--- What you have to do ---
Please translate this sentence from the post about language selection on web pages into German: "The important difference is in how the links in these pages look."

Jürg blogs about language selection on web pages over at the namics blog (in german). He wrote up his guidelines, most of which are quite sensible, but also read the comments for a good discussion.
As a contribution to the discussion, I'd like to explain how we did this at search.ch: In general, very similarly to his guidelines, i.e. the language selection is in the upper right corner and the labels are text and in the destination language (a few pages still have the selection in the history/navigation bar at the left, but the upper right corner is really where it should be).
But the interesting details are within the initial detection and the URIs. An URI could end in help.html, but also in help.en.html; exactly how Apache content negotiation suggests, i.e. the first one would trigger automatic language detection, the second one is fixed on english. The important difference is in how the links in these pages look. We took great care (and credit for this goes to Urban Müller) to keep the links on those documents in the same style. That is, the help.html document would come in the user's language (e.g. german) but wouldn't contain language links (e.g. .de.html). Thus, the url would also reflect the information the user put into the system: The language was only set if it was actually overrided by the user. Since the language is usually guessed right, this keeps nice and tidy URIs (directory indices go from /index.de.html to /!) for most users, and even more importantly doesn't leave to much information in the URI when it is used in a link or an email! Unless the user explicitly set the language, automatic language detection will still work when the user comes from an external link.

--- Raw data ---
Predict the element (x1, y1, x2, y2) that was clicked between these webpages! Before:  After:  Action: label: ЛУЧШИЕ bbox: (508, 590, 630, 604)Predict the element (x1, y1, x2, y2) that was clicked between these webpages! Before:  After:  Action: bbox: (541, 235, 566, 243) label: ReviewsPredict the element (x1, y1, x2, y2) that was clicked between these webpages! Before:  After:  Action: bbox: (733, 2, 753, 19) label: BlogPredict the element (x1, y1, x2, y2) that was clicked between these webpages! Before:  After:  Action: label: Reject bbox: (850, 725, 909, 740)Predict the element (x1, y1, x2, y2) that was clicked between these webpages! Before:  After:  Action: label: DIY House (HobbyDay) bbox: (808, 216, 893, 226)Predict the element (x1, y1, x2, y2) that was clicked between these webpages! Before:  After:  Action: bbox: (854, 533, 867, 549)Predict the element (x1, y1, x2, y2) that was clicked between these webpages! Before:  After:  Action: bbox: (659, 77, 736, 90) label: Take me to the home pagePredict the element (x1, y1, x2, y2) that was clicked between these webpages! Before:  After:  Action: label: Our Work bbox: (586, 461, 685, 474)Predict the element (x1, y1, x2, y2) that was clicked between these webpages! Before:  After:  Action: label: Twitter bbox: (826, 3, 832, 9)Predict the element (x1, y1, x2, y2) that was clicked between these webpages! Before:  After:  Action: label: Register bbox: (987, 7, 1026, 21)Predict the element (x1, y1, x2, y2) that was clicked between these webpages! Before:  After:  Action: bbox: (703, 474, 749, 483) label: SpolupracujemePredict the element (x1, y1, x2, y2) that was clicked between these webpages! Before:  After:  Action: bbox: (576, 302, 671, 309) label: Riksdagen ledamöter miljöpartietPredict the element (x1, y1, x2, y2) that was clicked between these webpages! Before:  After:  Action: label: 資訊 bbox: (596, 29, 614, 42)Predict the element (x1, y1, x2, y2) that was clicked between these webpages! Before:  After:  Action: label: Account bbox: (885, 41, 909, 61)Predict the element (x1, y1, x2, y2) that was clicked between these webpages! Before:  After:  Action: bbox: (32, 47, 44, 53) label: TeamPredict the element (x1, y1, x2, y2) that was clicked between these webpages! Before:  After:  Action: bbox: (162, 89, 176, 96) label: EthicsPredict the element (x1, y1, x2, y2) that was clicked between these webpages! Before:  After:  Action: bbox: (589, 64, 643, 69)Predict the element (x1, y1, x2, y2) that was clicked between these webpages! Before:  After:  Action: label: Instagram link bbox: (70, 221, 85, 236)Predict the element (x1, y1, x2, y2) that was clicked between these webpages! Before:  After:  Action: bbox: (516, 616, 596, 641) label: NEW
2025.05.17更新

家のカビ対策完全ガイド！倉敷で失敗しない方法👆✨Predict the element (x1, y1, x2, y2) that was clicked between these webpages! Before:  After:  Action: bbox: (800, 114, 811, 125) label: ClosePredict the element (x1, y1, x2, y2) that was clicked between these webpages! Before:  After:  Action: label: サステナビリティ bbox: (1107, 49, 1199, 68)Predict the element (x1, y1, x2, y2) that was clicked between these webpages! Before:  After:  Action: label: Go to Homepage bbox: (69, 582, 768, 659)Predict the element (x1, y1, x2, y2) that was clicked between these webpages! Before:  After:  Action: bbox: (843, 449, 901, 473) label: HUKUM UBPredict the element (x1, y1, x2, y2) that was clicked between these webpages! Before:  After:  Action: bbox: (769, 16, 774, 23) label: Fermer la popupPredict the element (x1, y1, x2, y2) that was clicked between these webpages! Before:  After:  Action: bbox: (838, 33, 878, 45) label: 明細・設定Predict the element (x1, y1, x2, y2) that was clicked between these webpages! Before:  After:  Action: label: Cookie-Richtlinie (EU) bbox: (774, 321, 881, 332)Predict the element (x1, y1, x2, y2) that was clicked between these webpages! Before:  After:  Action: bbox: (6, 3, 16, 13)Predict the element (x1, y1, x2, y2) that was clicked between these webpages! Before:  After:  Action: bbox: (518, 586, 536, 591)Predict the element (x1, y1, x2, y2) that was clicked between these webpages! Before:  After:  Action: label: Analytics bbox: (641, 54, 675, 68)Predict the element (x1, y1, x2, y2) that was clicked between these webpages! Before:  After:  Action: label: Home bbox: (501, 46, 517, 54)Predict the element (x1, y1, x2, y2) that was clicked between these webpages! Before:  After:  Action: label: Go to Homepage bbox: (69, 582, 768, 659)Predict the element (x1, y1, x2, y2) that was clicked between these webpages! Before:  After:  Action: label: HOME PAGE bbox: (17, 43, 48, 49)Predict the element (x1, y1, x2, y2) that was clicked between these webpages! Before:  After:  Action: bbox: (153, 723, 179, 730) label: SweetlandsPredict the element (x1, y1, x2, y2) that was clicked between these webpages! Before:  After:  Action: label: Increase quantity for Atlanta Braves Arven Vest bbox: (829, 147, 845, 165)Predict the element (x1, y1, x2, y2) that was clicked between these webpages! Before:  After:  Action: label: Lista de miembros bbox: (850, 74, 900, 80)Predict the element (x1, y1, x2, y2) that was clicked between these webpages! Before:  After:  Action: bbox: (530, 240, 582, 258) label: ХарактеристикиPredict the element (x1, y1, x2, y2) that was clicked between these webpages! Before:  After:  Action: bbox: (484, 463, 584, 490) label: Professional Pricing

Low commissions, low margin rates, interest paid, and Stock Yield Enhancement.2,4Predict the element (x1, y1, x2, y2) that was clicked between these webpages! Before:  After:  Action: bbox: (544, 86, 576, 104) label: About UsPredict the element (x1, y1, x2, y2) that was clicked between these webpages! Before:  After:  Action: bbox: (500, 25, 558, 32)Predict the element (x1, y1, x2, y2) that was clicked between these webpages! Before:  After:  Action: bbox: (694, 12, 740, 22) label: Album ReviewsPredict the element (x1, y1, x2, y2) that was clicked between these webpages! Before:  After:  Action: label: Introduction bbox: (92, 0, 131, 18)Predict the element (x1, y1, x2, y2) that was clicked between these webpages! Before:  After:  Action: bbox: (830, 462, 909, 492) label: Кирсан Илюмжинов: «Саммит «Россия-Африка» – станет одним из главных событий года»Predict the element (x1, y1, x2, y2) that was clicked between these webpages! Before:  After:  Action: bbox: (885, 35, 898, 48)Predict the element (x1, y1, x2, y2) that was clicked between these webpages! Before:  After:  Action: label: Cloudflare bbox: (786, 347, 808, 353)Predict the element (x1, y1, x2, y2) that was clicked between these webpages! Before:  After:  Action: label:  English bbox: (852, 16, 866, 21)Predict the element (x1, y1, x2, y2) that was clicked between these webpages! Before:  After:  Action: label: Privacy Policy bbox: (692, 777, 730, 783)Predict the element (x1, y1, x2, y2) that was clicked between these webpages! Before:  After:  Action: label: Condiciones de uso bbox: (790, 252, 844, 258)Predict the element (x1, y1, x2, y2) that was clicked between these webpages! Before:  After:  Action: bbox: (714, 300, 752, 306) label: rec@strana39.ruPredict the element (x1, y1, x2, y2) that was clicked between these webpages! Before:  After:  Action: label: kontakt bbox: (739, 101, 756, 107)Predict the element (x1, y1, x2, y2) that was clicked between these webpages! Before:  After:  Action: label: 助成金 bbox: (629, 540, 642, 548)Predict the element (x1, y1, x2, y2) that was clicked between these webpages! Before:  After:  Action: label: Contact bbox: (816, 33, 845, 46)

--- Finished exercise ---
Der wichtige Unterschied liegt darin, wie die Links auf diesen Seiten aussehen.